§ EXERCISE GOAL: Please copy each of the following items word for word.

§ DATA FOR THIS TASK:
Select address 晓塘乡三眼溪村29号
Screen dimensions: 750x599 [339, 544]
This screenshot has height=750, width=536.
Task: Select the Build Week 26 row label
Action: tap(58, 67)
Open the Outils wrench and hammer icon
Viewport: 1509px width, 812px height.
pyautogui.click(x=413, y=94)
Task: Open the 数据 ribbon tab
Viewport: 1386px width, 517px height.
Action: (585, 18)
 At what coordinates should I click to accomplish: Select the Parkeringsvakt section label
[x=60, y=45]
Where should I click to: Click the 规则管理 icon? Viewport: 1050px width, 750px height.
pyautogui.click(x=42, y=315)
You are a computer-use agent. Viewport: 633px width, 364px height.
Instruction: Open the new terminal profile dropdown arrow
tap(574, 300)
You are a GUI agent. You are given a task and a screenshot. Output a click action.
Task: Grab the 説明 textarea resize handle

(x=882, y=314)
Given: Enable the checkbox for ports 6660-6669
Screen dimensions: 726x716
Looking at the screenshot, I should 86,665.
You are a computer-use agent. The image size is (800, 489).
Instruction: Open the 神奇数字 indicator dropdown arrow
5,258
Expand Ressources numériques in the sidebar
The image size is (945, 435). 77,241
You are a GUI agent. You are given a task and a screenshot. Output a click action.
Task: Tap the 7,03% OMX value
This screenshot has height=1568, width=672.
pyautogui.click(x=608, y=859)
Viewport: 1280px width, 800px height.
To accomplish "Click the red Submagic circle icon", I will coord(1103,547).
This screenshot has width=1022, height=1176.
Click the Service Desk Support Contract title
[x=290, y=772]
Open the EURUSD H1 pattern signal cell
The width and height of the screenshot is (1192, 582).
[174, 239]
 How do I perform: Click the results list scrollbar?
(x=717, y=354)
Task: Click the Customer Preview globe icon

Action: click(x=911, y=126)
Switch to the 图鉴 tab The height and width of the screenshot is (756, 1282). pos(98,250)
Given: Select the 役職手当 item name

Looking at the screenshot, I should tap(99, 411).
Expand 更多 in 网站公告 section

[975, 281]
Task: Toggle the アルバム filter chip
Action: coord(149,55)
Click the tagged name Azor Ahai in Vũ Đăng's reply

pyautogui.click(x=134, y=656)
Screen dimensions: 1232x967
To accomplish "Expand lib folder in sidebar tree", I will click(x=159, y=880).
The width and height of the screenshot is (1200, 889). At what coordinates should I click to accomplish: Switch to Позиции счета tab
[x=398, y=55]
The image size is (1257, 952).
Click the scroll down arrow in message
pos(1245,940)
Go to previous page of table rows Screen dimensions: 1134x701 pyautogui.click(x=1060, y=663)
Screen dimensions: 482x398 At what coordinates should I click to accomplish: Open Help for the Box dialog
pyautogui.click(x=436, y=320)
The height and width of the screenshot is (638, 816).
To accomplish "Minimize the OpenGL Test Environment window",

§ WORKED SOLUTION:
Select address 晓塘乡三眼溪村29号
Screen dimensions: 750x599 [339, 544]
This screenshot has height=750, width=536.
Task: Select the Build Week 26 row label
Action: tap(58, 67)
Open the Outils wrench and hammer icon
Viewport: 1509px width, 812px height.
pyautogui.click(x=413, y=94)
Task: Open the 数据 ribbon tab
Viewport: 1386px width, 517px height.
Action: (585, 18)
 At what coordinates should I click to accomplish: Select the Parkeringsvakt section label
[x=60, y=45]
Where should I click to: Click the 规则管理 icon? Viewport: 1050px width, 750px height.
pyautogui.click(x=42, y=315)
You are a computer-use agent. Viewport: 633px width, 364px height.
Instruction: Open the new terminal profile dropdown arrow
tap(574, 300)
You are a GUI agent. You are given a task and a screenshot. Output a click action.
Task: Grab the 説明 textarea resize handle

(x=882, y=314)
Given: Enable the checkbox for ports 6660-6669
Screen dimensions: 726x716
Looking at the screenshot, I should 86,665.
You are a computer-use agent. The image size is (800, 489).
Instruction: Open the 神奇数字 indicator dropdown arrow
5,258
Expand Ressources numériques in the sidebar
The image size is (945, 435). 77,241
You are a GUI agent. You are given a task and a screenshot. Output a click action.
Task: Tap the 7,03% OMX value
This screenshot has height=1568, width=672.
pyautogui.click(x=608, y=859)
Viewport: 1280px width, 800px height.
To accomplish "Click the red Submagic circle icon", I will coord(1103,547).
This screenshot has width=1022, height=1176.
Click the Service Desk Support Contract title
[x=290, y=772]
Open the EURUSD H1 pattern signal cell
The width and height of the screenshot is (1192, 582).
[174, 239]
 How do I perform: Click the results list scrollbar?
(x=717, y=354)
Task: Click the Customer Preview globe icon

Action: click(x=911, y=126)
Switch to the 图鉴 tab The height and width of the screenshot is (756, 1282). pos(98,250)
Given: Select the 役職手当 item name

Looking at the screenshot, I should tap(99, 411).
Expand 更多 in 网站公告 section

[975, 281]
Task: Toggle the アルバム filter chip
Action: coord(149,55)
Click the tagged name Azor Ahai in Vũ Đăng's reply

pyautogui.click(x=134, y=656)
Screen dimensions: 1232x967
To accomplish "Expand lib folder in sidebar tree", I will click(x=159, y=880).
The width and height of the screenshot is (1200, 889). At what coordinates should I click to accomplish: Switch to Позиции счета tab
[x=398, y=55]
The image size is (1257, 952).
Click the scroll down arrow in message
pos(1245,940)
Go to previous page of table rows Screen dimensions: 1134x701 pyautogui.click(x=1060, y=663)
Screen dimensions: 482x398 At what coordinates should I click to accomplish: Open Help for the Box dialog
pyautogui.click(x=436, y=320)
The height and width of the screenshot is (638, 816).
To accomplish "Minimize the OpenGL Test Environment window",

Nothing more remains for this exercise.